Jonas, the whale of a storm that engulfed the Northeast this weekend, has sailed on to meet the Atlantic Ocean and worry some boats. According to the Weather Channel, New York City’s Central Park recorded some 26.8 inches of snow, second only to the 2006 storm – and by only one tenth of an inch – in the last hundred and forty years.

While the media was cashing in with a few reported deaths, whipping shoveling-induced and carbon-monoxide-related deaths into a saucy omelet, we went for a Sunday afternoon ride and experienced the storm’s aftermath the way millions of people hopefully will have. Peacefully. Safely. Having fun.

Our Carroll Gardens neighborhood was still buried in snow, sidewalks and entrances being slowly cleared and secondary streets acting as pedestrian lanes. Cars lay buried deep into snowbanks after a few plow runs. Kids were having a blast, sliding down doorsteps on makeshift sleighs and crawling inside improvised igloos. Parents encouraged, tempered, tolerated and mediated. Oh, and they walked their dogs, which left dishonorable yellow stains in the snow. This is Brooklyn after all.

We waited patiently for the F subway and rode all the way down to Coney Island. Most of the trip is above ground and we peered outside curiously, watching the city slowly pick up its pace, much shoveling, snow-blowing and cursing being done in order to prepare for tomorrow’s harsher Monday reality.

Coney Island

Coney Island is weird, in a nice way. I recently found myself in Atlantic City for an hour or so and might post about that later, but the two cities could be twins. Long boardwalks along the ocean, lined with funky little room-size joints, either fast-food or eclectic shops. Iconic characters strolling along. Cats. Birds. Atlantic City has a backdrop of tall shiny hotels, in Coney Island it is the amusement park rides that spike up into the sky like as many teeth in a giant key. The park will not come to life until summer has checked in for good, but the sleeping attractions offer an delightfully colorful setting for leisurely walks.
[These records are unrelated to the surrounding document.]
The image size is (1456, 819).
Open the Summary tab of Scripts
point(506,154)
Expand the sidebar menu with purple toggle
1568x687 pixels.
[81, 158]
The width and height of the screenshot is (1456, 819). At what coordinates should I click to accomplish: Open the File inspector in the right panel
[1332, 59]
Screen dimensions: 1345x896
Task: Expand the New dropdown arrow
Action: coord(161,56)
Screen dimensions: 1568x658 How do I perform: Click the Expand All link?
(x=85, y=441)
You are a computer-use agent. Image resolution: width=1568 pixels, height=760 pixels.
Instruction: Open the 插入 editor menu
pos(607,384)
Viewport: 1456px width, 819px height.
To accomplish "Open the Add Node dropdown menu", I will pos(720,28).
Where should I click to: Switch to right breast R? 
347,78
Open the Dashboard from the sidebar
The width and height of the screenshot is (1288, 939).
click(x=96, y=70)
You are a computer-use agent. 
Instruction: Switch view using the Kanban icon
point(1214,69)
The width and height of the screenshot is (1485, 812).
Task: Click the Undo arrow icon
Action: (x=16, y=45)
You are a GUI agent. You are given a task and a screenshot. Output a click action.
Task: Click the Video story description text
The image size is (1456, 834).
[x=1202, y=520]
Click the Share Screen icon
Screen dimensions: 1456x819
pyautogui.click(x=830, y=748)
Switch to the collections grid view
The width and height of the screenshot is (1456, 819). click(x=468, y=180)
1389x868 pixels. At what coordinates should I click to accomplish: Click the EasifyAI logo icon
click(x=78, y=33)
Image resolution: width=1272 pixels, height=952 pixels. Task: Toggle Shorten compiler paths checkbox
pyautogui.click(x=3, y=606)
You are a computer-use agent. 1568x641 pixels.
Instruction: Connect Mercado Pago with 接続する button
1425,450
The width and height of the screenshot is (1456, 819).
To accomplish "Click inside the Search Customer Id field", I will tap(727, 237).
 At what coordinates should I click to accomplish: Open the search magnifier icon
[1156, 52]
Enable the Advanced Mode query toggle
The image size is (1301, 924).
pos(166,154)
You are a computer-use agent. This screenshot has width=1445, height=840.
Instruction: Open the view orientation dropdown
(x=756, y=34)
Temperatures were higher than Saturday’s and the wind much calmer, but deep blue skies and an ocean breeze chilled the waterfront and we stayed only as long as wisdom allowed.

Then it was back to the ‘hood, preparing for supper, drinking champagne and flirting with an actual truffle*, an outrageously smart present from Marie as we celebrated that wonderful journey which began eight years ago in Cape Town with our simple Declaration of Dependence, casual event in jeans and a white dress, flowers all around and corgis as witnesses, followed by a symbolic picnic on a beach that will bind us ’til, well until the universe decides to allocate our quarks somewhere else.

To be honest and modest, I am just the luckiest guy on Earth.


* I’ll post mesmerizing macro shots of the intricate skin of a real truffle, soon.